The research database has an official Website ( for patients, doctors and interested parties. 

One of our goals is to provide patients with usable background information about their disease including a historical note on the people after whom the syndrome was named. 

An article about Mr. Schulman that we hope to be able to use already exists ( ) but we are lacking information about Mr. Upshaw.
We thought that perhaps you could help us out in this direction.

PS: Maybe you would allow us to establish a link for your blog “deltamemories” which we like very much. "

Could I tell them more about Daddy? Did I have a picture? Could they link to my blog (the one you are reading) as they found it interesting (LOL)?

Jefferson Davis Upshaw, Jr
Well, they had me then. I sent them a copy of Daddy's obituary and then a "good" picture of Daddy as the one in the obit was horrible and then, of course, welcomed them to link to this blog!

Perhaps some of the Bern guys are reading this blog post, so I want to say: Thank you so much for carrying on Daddy's work! He was a practicing physician - not a researcher! But he always understood his responsibility to pass along what he was learning. He also understood his responsibility to advance the knowledge of how to help patients and help physicians help patients. He was proud that his work was notable, but he was moved more by the difference it made in the lives of patients that got better because of what he learned. And, if you want me to come and present at a conference on Daddy's work, let me know! I imagine I can find the time....

I think I kept many of his papers documenting his experience and findings with Upshaw-Schulman Syndrome. They are some where up in my attic. I just couldn't throw them out knowing how much they meant to him and to others.

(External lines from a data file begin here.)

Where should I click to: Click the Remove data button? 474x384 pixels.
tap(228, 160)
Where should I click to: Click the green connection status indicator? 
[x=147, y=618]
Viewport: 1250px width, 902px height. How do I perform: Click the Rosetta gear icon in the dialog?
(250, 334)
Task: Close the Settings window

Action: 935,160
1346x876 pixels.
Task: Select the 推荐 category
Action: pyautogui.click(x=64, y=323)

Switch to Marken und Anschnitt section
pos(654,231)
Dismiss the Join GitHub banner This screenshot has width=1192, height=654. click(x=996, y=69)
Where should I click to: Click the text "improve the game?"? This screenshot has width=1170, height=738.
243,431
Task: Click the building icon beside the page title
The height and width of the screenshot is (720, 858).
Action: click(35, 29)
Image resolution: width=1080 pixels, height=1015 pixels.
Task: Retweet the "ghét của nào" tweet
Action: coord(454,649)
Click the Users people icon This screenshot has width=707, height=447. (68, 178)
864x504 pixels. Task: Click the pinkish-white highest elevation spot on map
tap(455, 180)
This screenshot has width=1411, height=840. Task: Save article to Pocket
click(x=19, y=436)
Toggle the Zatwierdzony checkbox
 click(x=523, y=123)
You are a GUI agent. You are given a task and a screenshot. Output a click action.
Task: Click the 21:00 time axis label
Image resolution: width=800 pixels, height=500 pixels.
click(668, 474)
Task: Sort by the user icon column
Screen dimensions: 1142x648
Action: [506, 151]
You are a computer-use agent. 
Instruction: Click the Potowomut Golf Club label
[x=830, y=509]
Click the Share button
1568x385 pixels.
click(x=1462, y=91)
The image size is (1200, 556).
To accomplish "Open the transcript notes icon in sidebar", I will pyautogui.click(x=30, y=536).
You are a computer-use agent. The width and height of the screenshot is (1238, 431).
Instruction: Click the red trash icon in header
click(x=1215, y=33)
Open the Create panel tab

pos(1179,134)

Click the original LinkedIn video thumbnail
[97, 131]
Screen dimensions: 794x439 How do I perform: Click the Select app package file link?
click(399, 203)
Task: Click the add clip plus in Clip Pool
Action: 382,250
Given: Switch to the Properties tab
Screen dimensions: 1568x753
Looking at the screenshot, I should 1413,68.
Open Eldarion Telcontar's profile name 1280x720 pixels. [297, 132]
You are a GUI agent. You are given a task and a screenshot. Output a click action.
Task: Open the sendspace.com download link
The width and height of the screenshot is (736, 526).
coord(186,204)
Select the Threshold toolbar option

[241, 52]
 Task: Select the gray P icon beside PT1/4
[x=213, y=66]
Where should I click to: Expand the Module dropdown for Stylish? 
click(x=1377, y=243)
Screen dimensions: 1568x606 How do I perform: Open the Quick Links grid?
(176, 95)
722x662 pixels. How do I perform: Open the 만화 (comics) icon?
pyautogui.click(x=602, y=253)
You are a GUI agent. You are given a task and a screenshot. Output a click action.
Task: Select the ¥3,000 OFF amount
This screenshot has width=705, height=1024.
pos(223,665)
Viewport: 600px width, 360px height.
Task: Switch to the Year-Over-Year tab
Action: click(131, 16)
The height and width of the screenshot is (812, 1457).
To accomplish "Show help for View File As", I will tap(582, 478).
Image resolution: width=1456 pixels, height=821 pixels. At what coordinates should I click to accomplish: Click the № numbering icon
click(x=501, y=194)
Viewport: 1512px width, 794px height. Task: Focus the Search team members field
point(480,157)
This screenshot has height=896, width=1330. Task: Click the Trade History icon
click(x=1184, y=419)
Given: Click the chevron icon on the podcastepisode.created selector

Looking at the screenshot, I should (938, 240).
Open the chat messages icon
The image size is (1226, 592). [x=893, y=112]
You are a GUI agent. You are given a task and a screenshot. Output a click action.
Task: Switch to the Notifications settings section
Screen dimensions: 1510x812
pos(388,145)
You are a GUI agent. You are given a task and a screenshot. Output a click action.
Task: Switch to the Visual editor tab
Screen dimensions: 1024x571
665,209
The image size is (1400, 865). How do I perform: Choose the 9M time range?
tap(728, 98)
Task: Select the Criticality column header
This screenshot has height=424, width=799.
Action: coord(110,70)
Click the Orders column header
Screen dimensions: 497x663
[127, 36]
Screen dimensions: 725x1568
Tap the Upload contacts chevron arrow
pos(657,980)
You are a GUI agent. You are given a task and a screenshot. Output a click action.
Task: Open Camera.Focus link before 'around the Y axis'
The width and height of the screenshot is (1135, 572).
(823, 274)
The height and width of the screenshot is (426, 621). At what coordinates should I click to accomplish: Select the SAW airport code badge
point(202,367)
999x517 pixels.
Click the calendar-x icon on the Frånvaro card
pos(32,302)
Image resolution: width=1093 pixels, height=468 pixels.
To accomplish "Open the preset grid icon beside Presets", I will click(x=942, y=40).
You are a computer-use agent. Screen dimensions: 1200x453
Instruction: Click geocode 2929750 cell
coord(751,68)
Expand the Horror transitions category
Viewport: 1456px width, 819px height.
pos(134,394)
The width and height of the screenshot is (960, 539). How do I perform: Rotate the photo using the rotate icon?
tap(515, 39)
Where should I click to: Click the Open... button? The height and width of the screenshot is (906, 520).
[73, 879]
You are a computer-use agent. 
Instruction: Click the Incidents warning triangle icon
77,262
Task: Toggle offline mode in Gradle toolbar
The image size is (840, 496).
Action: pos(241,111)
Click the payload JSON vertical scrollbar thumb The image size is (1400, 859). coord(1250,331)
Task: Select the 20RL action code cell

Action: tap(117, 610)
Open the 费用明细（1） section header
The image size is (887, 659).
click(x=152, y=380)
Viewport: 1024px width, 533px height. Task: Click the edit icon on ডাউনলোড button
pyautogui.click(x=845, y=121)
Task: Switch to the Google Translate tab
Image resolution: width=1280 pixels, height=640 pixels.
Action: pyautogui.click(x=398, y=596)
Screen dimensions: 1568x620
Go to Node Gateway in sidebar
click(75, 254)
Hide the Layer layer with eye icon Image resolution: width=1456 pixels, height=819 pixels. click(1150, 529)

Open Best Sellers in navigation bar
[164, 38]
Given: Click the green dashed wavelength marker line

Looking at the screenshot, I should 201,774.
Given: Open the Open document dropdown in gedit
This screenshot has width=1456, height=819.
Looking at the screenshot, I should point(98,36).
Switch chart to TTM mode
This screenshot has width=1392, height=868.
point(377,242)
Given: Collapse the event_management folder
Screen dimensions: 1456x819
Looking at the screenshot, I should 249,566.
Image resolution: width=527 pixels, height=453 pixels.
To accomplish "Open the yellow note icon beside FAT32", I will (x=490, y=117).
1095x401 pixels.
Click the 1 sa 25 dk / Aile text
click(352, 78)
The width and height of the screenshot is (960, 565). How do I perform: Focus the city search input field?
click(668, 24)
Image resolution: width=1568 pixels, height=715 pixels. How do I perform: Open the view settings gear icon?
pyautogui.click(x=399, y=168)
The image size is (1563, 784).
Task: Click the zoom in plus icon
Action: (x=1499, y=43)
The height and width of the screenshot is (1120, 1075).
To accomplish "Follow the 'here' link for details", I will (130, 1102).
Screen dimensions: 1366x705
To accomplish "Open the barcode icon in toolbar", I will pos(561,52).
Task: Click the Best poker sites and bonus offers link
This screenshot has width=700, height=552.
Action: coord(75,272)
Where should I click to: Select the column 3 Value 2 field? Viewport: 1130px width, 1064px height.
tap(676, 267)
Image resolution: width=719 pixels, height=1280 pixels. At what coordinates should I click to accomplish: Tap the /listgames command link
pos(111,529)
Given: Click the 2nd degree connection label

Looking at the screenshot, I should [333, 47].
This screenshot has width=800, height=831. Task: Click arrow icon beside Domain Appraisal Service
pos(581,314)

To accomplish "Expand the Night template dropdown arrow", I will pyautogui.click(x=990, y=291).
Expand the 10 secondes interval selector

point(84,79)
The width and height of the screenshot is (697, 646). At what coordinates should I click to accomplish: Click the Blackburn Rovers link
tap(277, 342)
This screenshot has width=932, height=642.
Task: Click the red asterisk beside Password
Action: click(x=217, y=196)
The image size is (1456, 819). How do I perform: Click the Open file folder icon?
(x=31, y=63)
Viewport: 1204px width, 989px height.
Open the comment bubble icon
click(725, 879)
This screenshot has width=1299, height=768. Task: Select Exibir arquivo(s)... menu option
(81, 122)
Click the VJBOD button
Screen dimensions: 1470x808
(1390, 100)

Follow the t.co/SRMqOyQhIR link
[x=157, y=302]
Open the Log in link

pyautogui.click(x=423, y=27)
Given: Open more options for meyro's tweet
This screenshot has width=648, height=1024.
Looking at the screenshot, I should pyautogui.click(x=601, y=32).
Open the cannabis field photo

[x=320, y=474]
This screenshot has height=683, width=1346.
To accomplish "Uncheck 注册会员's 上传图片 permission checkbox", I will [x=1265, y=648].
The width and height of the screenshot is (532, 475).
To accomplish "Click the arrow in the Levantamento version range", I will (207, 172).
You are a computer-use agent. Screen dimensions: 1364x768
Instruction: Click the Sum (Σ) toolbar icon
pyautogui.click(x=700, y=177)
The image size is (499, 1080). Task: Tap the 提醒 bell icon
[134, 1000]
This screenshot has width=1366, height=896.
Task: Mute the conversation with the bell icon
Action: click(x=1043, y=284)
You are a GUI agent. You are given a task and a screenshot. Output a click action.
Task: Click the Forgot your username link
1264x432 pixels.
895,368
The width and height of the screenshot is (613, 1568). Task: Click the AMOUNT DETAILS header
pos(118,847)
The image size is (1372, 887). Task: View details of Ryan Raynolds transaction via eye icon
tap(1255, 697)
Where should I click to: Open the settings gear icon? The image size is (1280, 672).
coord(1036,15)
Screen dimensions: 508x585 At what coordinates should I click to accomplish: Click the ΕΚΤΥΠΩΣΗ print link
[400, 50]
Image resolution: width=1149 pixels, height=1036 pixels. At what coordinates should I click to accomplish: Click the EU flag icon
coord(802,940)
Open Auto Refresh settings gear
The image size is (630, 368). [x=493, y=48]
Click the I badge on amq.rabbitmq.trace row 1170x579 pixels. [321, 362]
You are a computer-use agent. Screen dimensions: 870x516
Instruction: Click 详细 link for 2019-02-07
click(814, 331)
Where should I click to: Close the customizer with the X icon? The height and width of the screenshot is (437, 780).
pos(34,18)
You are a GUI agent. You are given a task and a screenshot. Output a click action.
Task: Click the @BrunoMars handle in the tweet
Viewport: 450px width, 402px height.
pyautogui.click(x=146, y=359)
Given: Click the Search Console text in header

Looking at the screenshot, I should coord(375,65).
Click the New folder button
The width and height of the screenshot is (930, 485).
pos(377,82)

Me and Daddy, April 24, 1982
Daddy's work made its way to Bern and now many of them are learning about the Delta, the land and people that helped raise the man whose work and name is making their work possible, through this blog.

Who would have thought that a man, born in the Delta, educated in what many would call the "Deep South", and serving patients, not a researcher, would some day be sought after by Bern, Switzerland?

Well, if you know the Delta the way I do, this is not surprising at all!